▸ **EXERCISE REQUIREMENTS**: Word for word, please restate the lines from the beginning of the data through the line in which "Task: Click the Personal details heading" appears.

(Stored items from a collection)

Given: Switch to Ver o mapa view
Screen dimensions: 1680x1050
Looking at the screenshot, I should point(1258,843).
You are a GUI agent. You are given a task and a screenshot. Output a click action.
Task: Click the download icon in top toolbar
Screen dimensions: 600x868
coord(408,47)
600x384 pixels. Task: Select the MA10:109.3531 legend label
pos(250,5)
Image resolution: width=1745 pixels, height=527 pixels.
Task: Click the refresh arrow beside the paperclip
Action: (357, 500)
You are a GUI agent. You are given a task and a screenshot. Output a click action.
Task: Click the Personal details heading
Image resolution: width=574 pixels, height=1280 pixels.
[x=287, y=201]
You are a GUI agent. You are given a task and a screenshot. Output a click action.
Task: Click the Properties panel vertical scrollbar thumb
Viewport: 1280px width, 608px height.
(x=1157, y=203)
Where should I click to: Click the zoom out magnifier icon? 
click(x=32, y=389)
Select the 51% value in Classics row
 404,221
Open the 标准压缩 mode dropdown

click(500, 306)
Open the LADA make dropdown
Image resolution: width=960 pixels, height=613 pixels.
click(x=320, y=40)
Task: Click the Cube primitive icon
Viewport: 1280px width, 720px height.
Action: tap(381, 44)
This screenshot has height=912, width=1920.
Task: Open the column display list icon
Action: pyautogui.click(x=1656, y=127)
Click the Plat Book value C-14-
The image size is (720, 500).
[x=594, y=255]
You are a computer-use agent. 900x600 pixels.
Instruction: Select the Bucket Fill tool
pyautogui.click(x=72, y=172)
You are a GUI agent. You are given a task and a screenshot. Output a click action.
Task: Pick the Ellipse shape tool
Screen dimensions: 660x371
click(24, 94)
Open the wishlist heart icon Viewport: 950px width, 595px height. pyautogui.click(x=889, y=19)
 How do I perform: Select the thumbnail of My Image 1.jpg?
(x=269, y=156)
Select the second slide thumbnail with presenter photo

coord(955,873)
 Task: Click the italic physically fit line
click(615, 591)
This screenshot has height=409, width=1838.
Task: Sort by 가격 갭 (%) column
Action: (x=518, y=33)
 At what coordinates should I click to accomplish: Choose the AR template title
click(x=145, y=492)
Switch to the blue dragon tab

▸ **TASK ANSWER**:
Given: Switch to Ver o mapa view
Screen dimensions: 1680x1050
Looking at the screenshot, I should point(1258,843).
You are a GUI agent. You are given a task and a screenshot. Output a click action.
Task: Click the download icon in top toolbar
Screen dimensions: 600x868
coord(408,47)
600x384 pixels. Task: Select the MA10:109.3531 legend label
pos(250,5)
Image resolution: width=1745 pixels, height=527 pixels.
Task: Click the refresh arrow beside the paperclip
Action: (357, 500)
You are a GUI agent. You are given a task and a screenshot. Output a click action.
Task: Click the Personal details heading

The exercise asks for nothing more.